Aos olhos atentos da matriarca, cada um deles exibia a força de suas cores e gingado enquanto a platéia inesperada daquele pequeno clube se apertava para observá-los. Do lado de fora da roda, arrisquei alguns passos, errei outros, mas no meio da história sobre o som dos atabaques me rendi e estava numa espécie de transe que não sei bem explicar. Empresto palavras do autor moçambicano Mia Couto em O Outro Pé da sereia.

A brasileira afastou-se das outras e, conservando o mesmo ritmo, foi rodopiando pelo pátio, ao compasso das batidas no almofariz. Foi acelerando o passo, deixando-se possuir pela dança. Sambava? Os pés ligeiros desconheciam o voltear do corpo. Aos poucos ela estava penetrando no território dos sonhos.

Quando a festa acabou, fomos todos ao único boteco da região. Pedimos para o senhor abrir as portas, nos servir uma cerveja, era madrugada, mas queríamos mais zunzunzun.. Ali, ao lado da mesa de sinuca, nosso amigo de viagem puxava o samba junto com um pessoal animado daquele município perdido de St.Isabel, no Rio de Janeiro. Eu e minha amiga, entre um copo cheio dali e de cá, tentávamos ainda aprender a dançar o jongo enquanto a madrugada avançava.

4 comments:

Lucy Jones said...

Aeeee!!! Lina começando o ano em graaaande estilo!!! Amiga, cê tava empolgada ontem, hein?! hahaha

Amei o texto!!! Ah, e fiquei supercuriosa pra saber o que é o jongo! rsrsrs

bjinhos

Lina Jones said...

entonces, tentei achar uns vídeos no youtube para colocar como link, mas o site estava uma desgraça.. tenho uns amigos q gravaram alguma coisa do dia, dps qdo conseguir posso passar para vcs..

beijocas..

Patty Marie Jones said...

Ah, Lina!!!

Só hoje consegui ler direitinho o teu texto.
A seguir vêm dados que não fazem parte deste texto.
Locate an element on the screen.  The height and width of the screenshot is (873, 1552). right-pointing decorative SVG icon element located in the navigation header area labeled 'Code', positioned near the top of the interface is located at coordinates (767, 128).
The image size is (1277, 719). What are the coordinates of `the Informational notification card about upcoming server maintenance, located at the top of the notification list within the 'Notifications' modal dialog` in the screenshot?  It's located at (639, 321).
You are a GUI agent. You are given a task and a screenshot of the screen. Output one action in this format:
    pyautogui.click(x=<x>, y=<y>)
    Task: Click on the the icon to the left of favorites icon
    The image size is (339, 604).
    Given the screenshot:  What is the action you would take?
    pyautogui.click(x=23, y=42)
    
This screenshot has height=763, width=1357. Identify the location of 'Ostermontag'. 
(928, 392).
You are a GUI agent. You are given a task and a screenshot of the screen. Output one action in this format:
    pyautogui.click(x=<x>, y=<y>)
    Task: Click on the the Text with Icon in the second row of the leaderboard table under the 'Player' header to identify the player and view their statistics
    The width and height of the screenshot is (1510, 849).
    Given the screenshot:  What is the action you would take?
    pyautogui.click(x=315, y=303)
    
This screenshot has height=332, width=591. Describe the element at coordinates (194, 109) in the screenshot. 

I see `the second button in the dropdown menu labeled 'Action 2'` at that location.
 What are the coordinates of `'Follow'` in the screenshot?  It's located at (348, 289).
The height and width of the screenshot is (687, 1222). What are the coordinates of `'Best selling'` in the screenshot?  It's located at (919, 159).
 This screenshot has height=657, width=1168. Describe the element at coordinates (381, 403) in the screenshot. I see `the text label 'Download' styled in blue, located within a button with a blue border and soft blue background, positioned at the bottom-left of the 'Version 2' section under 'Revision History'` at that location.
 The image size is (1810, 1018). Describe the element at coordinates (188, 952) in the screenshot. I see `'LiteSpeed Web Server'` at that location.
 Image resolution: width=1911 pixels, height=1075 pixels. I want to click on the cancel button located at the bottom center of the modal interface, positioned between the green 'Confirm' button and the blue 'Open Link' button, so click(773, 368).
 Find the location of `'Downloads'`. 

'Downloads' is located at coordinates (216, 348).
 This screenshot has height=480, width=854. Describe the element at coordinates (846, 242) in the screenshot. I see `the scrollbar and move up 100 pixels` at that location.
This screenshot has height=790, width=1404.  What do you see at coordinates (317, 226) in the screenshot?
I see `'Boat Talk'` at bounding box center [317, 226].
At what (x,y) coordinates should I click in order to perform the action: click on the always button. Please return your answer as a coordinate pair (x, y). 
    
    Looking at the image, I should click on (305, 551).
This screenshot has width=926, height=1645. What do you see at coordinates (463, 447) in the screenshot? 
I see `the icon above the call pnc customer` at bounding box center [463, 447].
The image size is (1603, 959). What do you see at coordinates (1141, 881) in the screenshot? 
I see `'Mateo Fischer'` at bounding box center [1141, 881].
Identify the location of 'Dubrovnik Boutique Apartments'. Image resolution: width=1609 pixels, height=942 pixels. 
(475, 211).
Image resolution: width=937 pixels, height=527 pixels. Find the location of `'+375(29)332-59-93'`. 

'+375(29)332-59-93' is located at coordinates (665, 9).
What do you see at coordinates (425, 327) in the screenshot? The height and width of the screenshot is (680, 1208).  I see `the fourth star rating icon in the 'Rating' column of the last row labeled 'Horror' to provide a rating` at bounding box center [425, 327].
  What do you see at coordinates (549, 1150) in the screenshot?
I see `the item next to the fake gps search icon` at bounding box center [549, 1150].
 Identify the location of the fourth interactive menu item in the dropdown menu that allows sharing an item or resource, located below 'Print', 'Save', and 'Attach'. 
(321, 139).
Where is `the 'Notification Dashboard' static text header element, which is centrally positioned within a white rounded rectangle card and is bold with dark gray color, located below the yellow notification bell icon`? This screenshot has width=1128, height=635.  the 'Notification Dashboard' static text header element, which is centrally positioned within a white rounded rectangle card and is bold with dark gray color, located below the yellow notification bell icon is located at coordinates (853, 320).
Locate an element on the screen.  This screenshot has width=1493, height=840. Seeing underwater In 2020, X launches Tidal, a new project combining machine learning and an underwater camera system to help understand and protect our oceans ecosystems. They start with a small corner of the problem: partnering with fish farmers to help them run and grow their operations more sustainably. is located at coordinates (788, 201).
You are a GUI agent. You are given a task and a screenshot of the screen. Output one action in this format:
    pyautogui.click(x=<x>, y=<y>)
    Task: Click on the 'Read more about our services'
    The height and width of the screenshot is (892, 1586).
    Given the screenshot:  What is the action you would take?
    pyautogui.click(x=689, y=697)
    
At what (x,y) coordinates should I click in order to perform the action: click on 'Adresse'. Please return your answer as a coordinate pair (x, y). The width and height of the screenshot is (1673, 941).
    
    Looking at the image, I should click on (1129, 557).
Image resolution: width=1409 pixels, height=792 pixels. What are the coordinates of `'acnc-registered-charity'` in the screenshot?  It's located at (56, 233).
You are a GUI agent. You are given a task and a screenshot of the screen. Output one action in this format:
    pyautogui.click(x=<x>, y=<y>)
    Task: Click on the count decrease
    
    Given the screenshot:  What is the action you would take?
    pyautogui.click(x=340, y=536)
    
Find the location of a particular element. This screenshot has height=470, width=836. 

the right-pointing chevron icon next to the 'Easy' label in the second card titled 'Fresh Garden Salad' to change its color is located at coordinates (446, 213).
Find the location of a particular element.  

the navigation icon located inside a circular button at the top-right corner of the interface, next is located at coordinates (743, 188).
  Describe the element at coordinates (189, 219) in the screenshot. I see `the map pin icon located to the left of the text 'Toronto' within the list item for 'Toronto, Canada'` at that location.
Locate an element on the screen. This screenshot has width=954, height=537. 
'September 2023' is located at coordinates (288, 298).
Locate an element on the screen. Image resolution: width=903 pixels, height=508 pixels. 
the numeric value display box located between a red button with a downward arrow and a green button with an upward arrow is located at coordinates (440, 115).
Q máximo isso!!!

Imagino que divertido deve ter sido você tentando aprender uma dança moçambicana, tal qual os turistas europeus tentando aprender a sambar!

Depois vou caçar o jongo no youtube.

Bjinhs

Jongo de Piquete said...

12° Encontro Nacional de Jongueiros
Anualmente os grupos de jongo do Brasil fazem em seu encontro apresentações coletivas, oficinas e debates que possibilitam intercâmbios de experiências visando garantir a continuidade e a sua renovação alem do desenvolvimento de estratégias coletivas de transformação da qualidade de vida de suas populações através da arte.
O encontro de 2008 acontecerá em Piquete/SP nos dias 25 e 26 de abril com a presença de 18 grupos de jongo (Quilombo São José - Valença, Barra do Pirai, Pinheiral, Angra dos Reis, Santo Antonio de Pádua, Miracema, Serrinha, Porciúncula, Quissamã, Campos, Carangola, Guaratinguetá, Campinas e Piquete)
Prometem duas noites de festa, apresentando a dança, o canto e a rica diversidade desse ritmo, também conhecido como caxambú e reconhecido pelo governo federal como patrimônio imaterial do Brasil.
O encontro contribui para a preservação e divulgação do jongo, considerado uma das origens do samba, que atravessa séculos dando provas de vitalidade e força.